# Goodbye, Kiya



## nolefan (Nov 6, 2009)

My condolences on the loss of your precious girl. I can only imagine how heartbroken you and your family must be over a tragedy like that. My heart goes out to you.


----------



## Buddy's mom forever (Jun 23, 2011)

I am very sorry for your loss of sweet Kiya. It is heartbreaking to lose such a young girl.
I remember reading your post about her bad experience with that so call trainer. 
Hope you can do something about that idiot so it never happens to any other dog again.


----------



## ceegee (Mar 26, 2015)

I'm devastated for your family, and for your pup. What a terrible tragedy.

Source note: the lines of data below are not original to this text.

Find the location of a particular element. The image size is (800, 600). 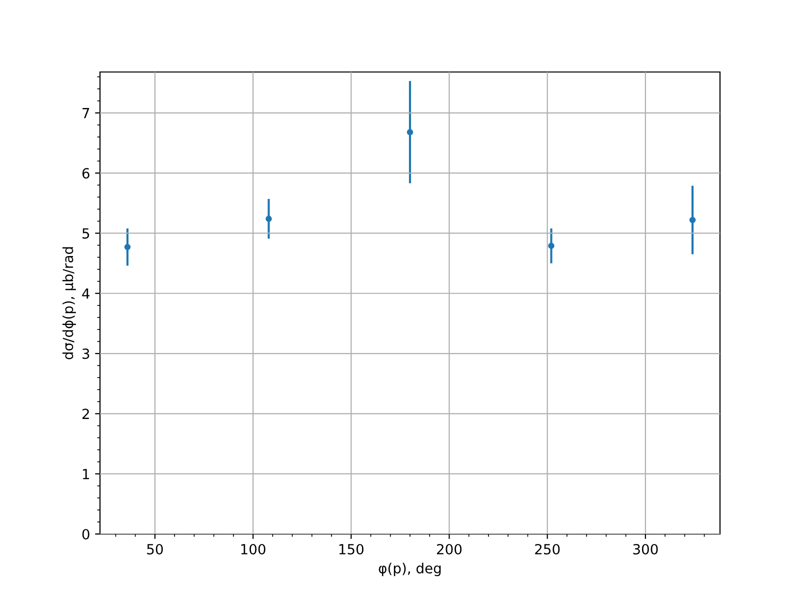

y-tick-label: 6 is located at coordinates (86, 174).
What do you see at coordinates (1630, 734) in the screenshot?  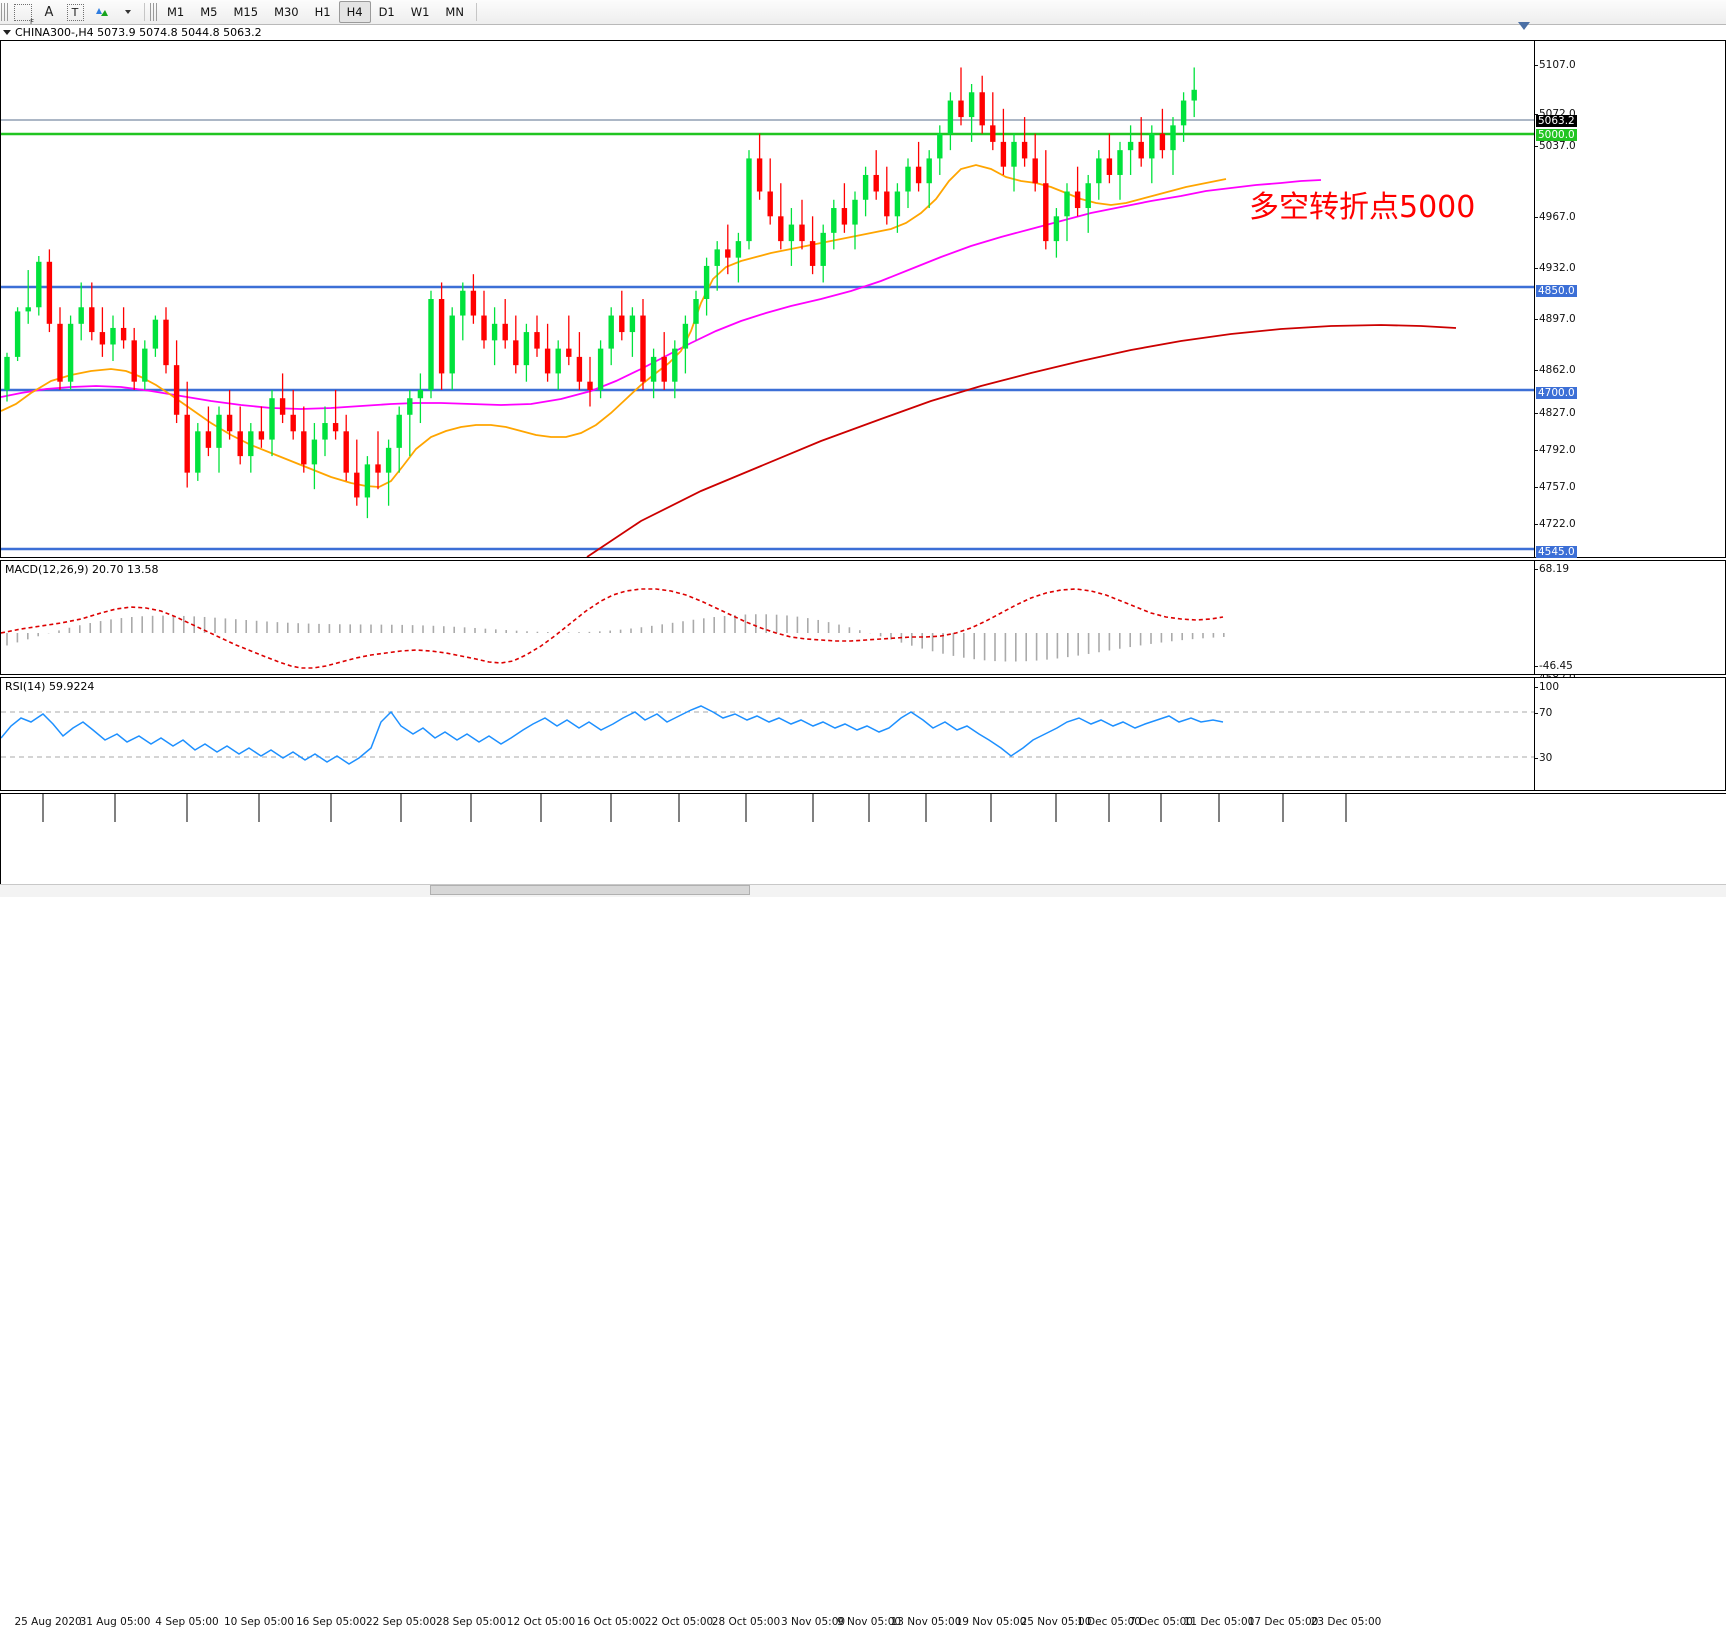 I see `rsi-axis: 100 70 30` at bounding box center [1630, 734].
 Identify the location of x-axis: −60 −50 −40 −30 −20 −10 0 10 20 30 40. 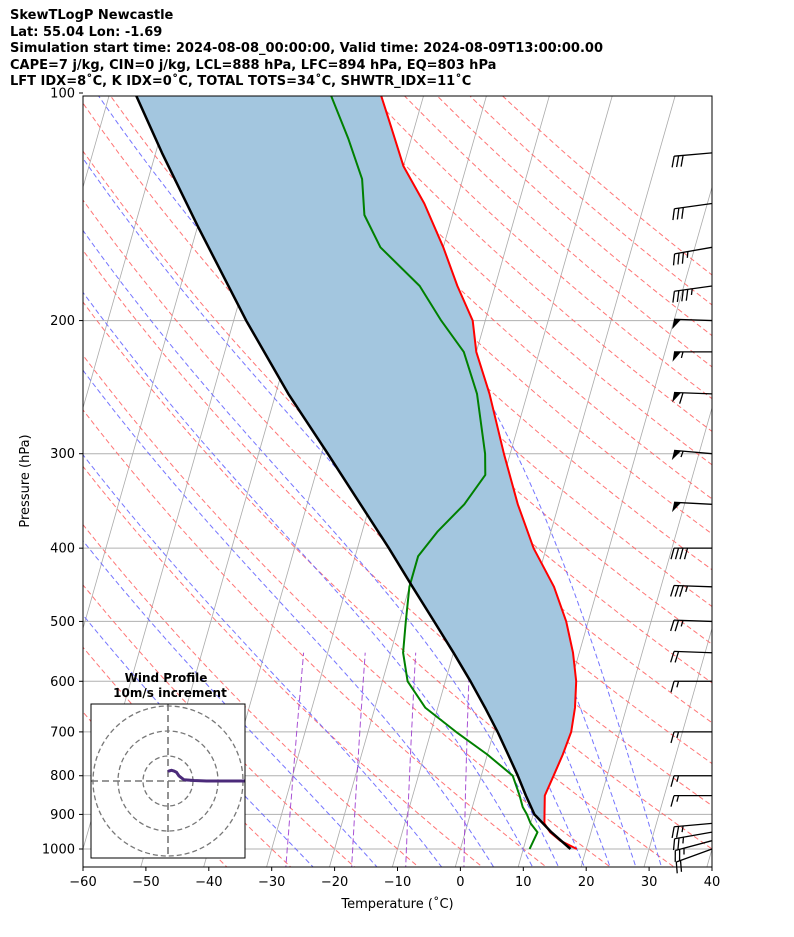
(394, 878).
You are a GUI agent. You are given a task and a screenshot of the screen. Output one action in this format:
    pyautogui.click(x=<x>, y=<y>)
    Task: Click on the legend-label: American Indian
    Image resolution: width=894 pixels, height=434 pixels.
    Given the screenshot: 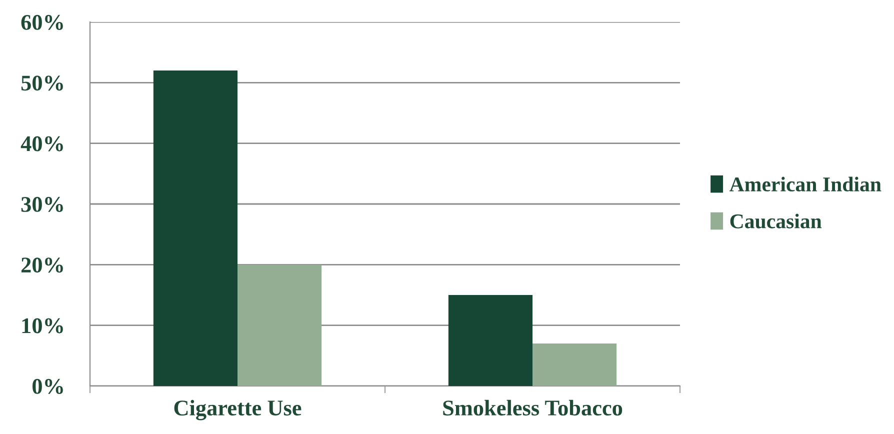 What is the action you would take?
    pyautogui.click(x=806, y=184)
    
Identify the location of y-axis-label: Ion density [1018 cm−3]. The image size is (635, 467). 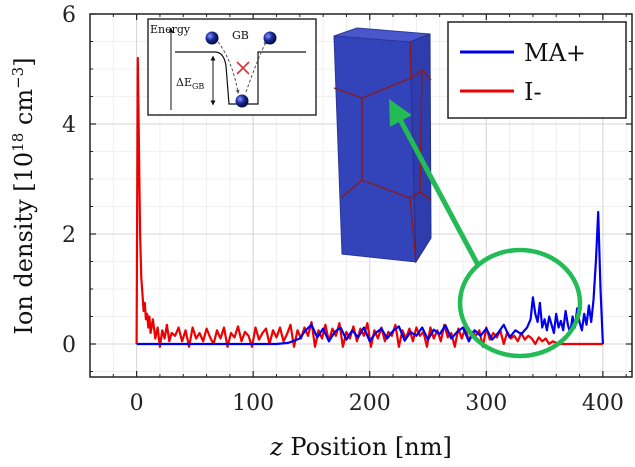
(24, 196).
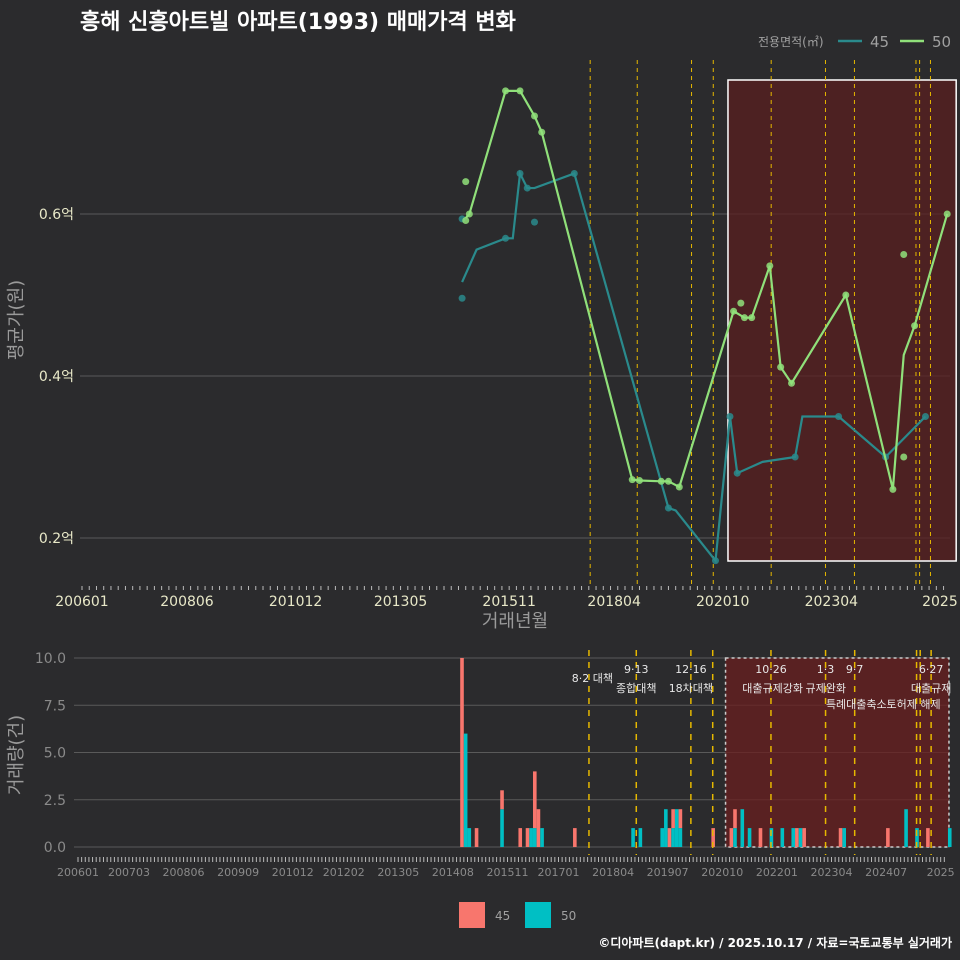 This screenshot has width=960, height=960. I want to click on event-date: 9·7, so click(855, 670).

I hope you will publicly name the trainer responsible for her injury, so he or she never gets the chance to do the same thing to another dog.


----------



## Mel (Sep 9, 2008)

So sorry for your loss. Too young.


----------



## mylissyk (Feb 25, 2007)

My emotions went to every extreme just reading your post. I can only imagine your heart break. I am so, so, sorry for this senseless loss of your sweet girl.


----------



## solinvictus (Oct 23, 2008)

So very sorry for your loss of your sweet girl. You are in my thoughts and prayers.


----------



## Yaichi's Mom (Jul 21, 2012)

My heart goes out to you and yours....I am so, so sorry for the loss of your precious girl.


----------



## CAROLINA MOM (May 12, 2009)

I am so very sorry for your loss of Kiya, my thoughts are with you and your family.


----------



## Sarge's dad (Jul 29, 2015)

What devastating news! I am so sorry for the loss of your girl. Thoughts and prayers to you and your family.
Buddy


----------



## 4goldengirls (Jun 10, 2014)

Such a tragic event caused by someone who shouldn't be allowed to train ever again. My deepest condolences.


----------



## Karen519 (Aug 21, 2006)

I am so very sorry about Kiya. My Smooch and Snobear will take care of her.
I added her to the Rainbow Bridge List:
http://www.goldenretrieverforum.com...y-list/395098-2016-rainbow-bridge-list-4.html


----------



## tessmk (Aug 30, 2015)

I am so sorry for your sudden and tragic loss of your precious baby girl. My heart aches for you and your family.


----------



## Otis-Agnes (Nov 24, 2015)

So sad and tragic. I'm very sorry for your loss. Agnes


----------



## AngelCoopersMom (Oct 15, 2015)

Oh my. I am so sorry for your loss. :-(


----------